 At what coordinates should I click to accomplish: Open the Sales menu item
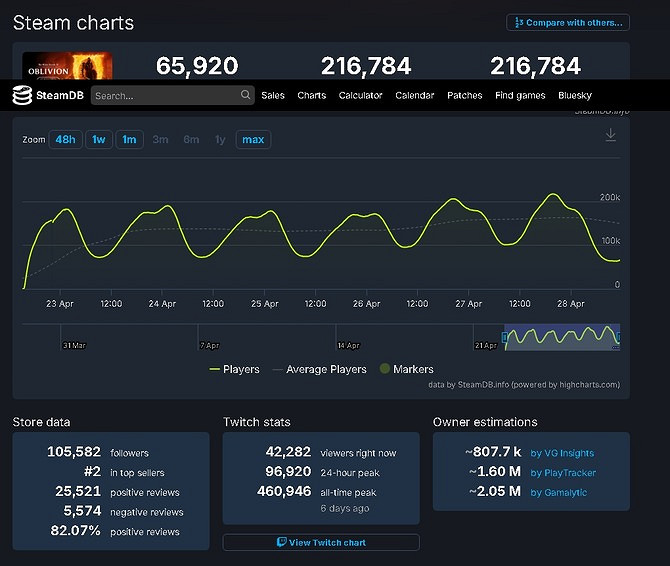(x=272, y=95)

--

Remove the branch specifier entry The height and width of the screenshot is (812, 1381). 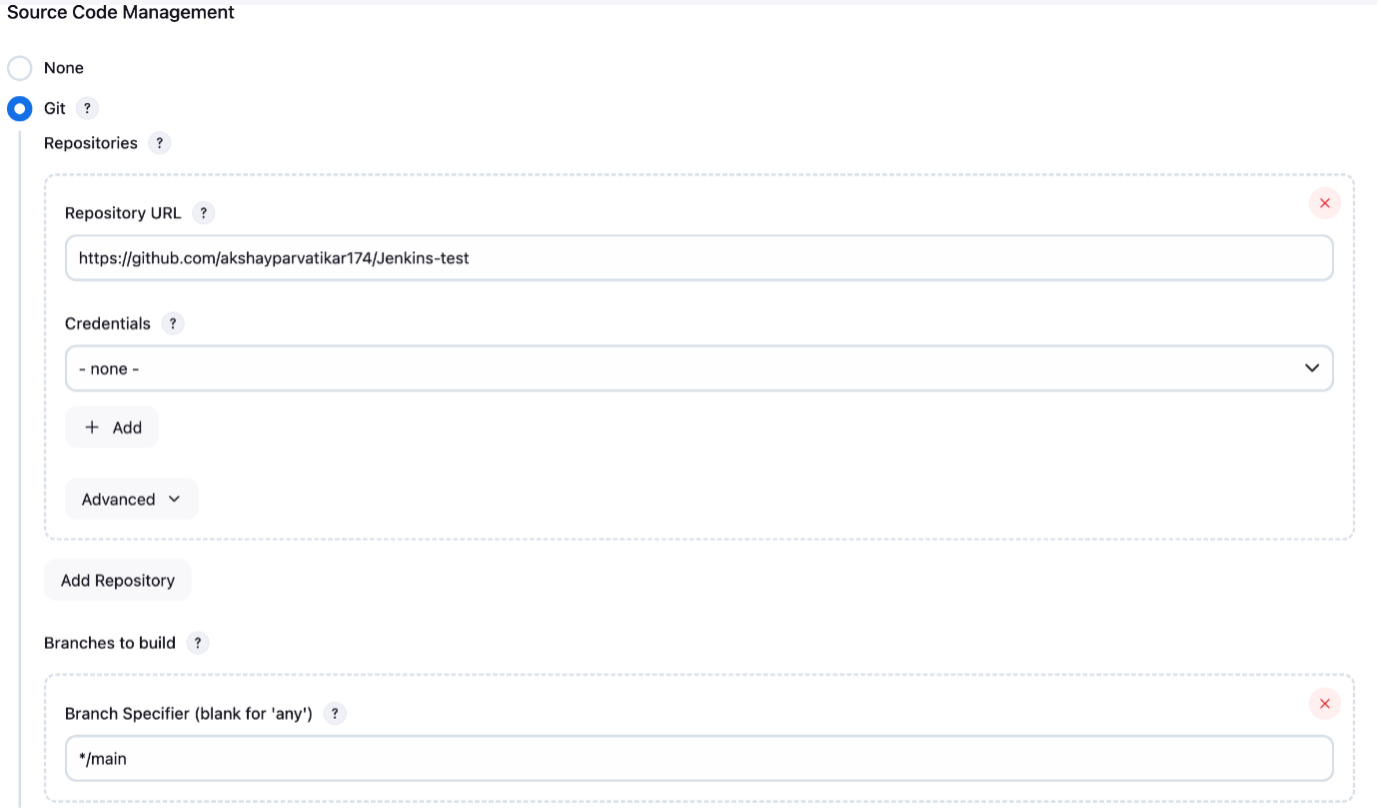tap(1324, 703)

* * *

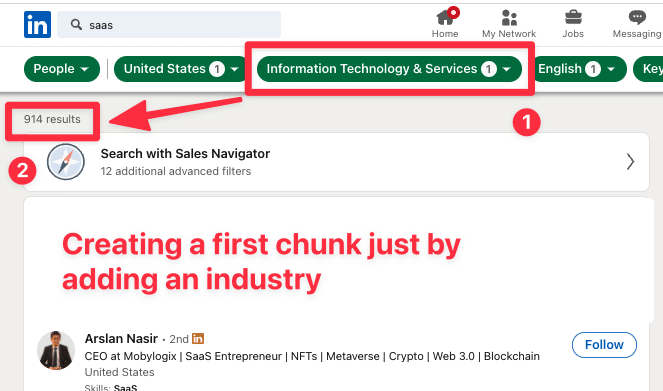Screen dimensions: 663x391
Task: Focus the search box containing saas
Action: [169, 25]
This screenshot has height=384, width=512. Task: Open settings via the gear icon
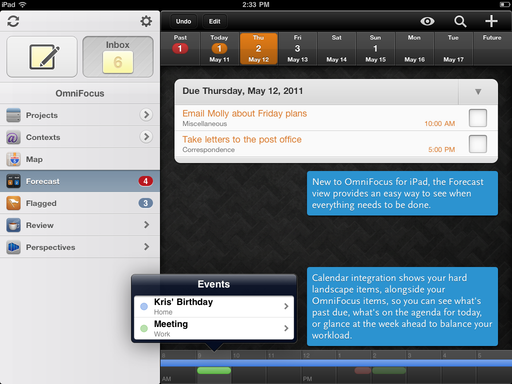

▶ STATED TASK: Recast the records as a numbered list, starting with the line that contains "Screen dimensions: 663x391" and going on through the line that contains "This screenshot has", with blank lines left out. Leave the pictures out of the answer.

▶ TASK RESPONSE:
1. Screen dimensions: 663x391
2. Task: Focus the search box containing saas
3. Action: [169, 25]
4. This screenshot has height=384, width=512. Task: Open settings via the gear icon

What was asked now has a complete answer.